_To do_: Below are records. Copy every line with "label" in it.
BEGIN Data provided
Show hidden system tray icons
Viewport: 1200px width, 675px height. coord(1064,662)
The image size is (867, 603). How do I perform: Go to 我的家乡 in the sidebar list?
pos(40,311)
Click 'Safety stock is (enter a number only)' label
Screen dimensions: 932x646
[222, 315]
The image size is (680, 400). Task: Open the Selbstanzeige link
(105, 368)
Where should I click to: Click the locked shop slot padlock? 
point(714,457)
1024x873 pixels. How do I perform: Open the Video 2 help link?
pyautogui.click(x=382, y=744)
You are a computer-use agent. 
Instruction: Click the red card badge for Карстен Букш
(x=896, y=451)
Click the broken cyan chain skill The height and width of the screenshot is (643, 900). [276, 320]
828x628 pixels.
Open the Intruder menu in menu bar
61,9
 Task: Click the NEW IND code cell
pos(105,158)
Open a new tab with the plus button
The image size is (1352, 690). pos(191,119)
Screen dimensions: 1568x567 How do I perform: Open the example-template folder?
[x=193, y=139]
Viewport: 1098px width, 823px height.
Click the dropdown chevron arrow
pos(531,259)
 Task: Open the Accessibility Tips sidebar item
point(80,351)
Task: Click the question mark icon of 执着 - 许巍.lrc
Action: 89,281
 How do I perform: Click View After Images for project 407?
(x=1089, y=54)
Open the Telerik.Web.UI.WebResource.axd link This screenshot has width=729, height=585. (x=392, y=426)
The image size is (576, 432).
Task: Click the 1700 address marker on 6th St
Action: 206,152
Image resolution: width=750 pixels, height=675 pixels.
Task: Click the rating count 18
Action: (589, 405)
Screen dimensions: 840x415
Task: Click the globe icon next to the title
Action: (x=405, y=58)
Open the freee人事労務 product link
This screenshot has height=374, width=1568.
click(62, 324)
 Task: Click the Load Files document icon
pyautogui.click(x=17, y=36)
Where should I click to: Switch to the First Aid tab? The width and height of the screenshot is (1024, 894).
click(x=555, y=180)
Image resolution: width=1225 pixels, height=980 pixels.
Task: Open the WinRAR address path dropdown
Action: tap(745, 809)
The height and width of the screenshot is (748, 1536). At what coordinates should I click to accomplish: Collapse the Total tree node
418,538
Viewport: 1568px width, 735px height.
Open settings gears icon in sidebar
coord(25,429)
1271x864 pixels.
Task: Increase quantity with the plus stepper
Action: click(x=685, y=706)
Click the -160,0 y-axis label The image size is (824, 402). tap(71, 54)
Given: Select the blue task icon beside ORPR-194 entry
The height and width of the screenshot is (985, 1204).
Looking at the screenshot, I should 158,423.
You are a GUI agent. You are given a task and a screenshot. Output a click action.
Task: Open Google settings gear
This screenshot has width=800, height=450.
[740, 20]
END Data provided
_Written response_:
Click 'Safety stock is (enter a number only)' label
Click the -160,0 y-axis label The image size is (824, 402). tap(71, 54)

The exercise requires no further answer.